Qui sera le successeur du pape François ? Evidemment, personne ne le sait, mais le pontife lui-même semble être sûr du nom que choisira celui qui sera élu après lui. Comme il l’a déclaré à deux reprises.

La première fois, c’était le 27 septembre 2021, lorsqu’il s’est adressé à l’évêque de Raguse qui l’avait invité à visiter la ville à l’occasion du 75e anniversaire du diocèse. « Sur le ton de la plaisanterie, il a répondu qu’en 2025, ce serait Jean XXIV qui ferait cette visite », a révélé le prélat sicilien.

La deuxième fois, Bergoglio s’est montré plus vague. Lors d’une conférence de presse donnée dans l’avion qui le ramenait de Mongolie le 4 septembre, il a répondu à une question sur le Viêt Nam et son éventuelle visite dans ce pays : « Si je n’y vais pas, Jean XXIV y ira certainement ». 

Mais même le pape ne peut pas prédire l’avenir. Contrairement à certains journalistes qui, depuis des années, avec des exercices prématurés et vains, se demandent quel cardinal sera choisi pour le prochain conclave, et qui ont souvent désigné le Philippin Luis Antonio Tagle ou l’Italien Matteo Zuppi.

Le choix du nom

Jusqu’aux premières décennies du VIe siècle, les papes conservaient leur nom de naissance. Mais le dernier jour de l’année 532 fut élu le prêtre romain Mercure, qui décida de se faire appeler Jean II, considérant peut-être que le nom du dieu païen ne convenait pas à un pape.

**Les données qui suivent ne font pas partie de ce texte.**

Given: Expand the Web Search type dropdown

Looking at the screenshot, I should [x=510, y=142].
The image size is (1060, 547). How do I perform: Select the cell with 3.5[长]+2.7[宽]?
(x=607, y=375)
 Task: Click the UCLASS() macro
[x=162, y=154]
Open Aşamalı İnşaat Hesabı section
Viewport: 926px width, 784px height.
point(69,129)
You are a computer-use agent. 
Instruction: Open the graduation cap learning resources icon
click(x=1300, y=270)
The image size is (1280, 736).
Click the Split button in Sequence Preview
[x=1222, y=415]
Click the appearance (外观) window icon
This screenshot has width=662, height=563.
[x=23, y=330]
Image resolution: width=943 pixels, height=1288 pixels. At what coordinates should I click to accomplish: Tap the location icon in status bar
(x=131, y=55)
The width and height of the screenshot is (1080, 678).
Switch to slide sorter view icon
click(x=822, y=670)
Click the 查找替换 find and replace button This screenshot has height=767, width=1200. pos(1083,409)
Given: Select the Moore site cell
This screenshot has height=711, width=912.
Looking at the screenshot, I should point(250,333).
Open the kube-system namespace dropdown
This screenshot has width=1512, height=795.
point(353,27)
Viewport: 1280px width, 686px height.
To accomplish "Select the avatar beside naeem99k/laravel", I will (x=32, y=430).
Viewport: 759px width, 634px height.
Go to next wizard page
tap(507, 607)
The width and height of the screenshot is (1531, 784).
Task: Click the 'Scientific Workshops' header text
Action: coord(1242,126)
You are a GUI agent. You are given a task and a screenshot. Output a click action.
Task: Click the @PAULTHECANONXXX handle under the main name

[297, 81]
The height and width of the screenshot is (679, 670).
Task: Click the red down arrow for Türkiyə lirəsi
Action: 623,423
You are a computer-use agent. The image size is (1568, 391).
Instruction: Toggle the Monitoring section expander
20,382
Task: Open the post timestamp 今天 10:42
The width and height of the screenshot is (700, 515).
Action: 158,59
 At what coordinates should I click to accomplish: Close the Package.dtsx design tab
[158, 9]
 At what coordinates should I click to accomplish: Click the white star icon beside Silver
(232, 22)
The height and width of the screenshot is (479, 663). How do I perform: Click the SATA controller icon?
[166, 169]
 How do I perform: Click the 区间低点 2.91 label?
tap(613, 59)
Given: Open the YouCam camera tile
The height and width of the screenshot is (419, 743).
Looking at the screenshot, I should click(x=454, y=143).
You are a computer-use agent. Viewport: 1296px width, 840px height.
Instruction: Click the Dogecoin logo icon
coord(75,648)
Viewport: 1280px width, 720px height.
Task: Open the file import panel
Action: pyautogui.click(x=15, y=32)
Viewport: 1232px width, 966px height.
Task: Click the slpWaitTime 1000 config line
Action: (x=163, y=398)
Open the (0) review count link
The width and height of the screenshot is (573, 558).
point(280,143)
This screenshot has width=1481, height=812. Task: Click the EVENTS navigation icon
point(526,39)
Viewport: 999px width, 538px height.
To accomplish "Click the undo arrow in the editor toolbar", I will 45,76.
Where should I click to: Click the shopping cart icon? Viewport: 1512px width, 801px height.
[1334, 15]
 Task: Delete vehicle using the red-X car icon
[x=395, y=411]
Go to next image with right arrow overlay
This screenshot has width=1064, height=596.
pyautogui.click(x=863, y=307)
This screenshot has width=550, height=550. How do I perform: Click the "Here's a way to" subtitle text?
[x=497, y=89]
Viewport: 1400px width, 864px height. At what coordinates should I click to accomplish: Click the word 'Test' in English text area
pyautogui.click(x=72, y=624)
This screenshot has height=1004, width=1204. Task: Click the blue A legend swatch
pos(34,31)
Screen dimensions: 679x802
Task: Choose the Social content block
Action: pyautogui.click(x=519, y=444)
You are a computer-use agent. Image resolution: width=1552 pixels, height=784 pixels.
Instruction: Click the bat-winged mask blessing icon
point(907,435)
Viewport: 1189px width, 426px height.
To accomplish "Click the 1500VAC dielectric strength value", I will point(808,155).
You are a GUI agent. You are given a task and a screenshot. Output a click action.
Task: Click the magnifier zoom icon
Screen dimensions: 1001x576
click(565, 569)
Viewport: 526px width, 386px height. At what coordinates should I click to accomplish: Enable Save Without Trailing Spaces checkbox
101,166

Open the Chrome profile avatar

Certains pontifes changèrent ensuite de nom : en 561 et d’autres au Xe siècle, lorsque la coutume s’imposa après l’élection en 1009 d’un autre Romain, Pierre. Ce dernier, n’osant pas garder son propre nom, qui était celui du premier des apôtres, se fit appeler Sergius IV.

Depuis lors, seuls deux pontifes, tous deux réformateurs, au début de l’ère moderne, ont fait une exception et conservé leur prénom. En 1522, le Flamand Adriaan Florenszoon – jusqu’à l’élection de Wojtyła, le dernier non-Italien – fut ainsi appelé Adrien VI, et en 1555, le natif des Marches Marcello Cervini fut appelé Marcellus II, mais il ne régna que trois semaines et Palestrina dédia à sa mémoire la célèbre Missa papae Marcelli.

Le choix d’un « nom » est aussi celui d’un « destin » : nomen omen disaient les Romains, et le changement de nom de personnages clés, d’Abraham à Pierre, est chargé de sens dans la Bible hébraïque et chrétienne.

Ensuite, dans la série des papes (et des antipapes), Jean est le nom qui revient le plus souvent, mais à la fin du Xe siècle, l’incertitude des nouvelles concernant les successions à la chaire romaine a créé des papes qui n’ont jamais existé et a modifié la numérotation des Jean, comme dans la série de portraits papaux de la basilique romaine de Saint-Paul-hors-les-Murs, considérée pendant des siècles comme officielle.

Celui qui choisit le nom le plus récurrent, devenant Jean XXIII, est le Napolitain Baldassarre Cossa en 1410, opposé à deux autres papes dans le contexte chaotique du schisme d’Occident.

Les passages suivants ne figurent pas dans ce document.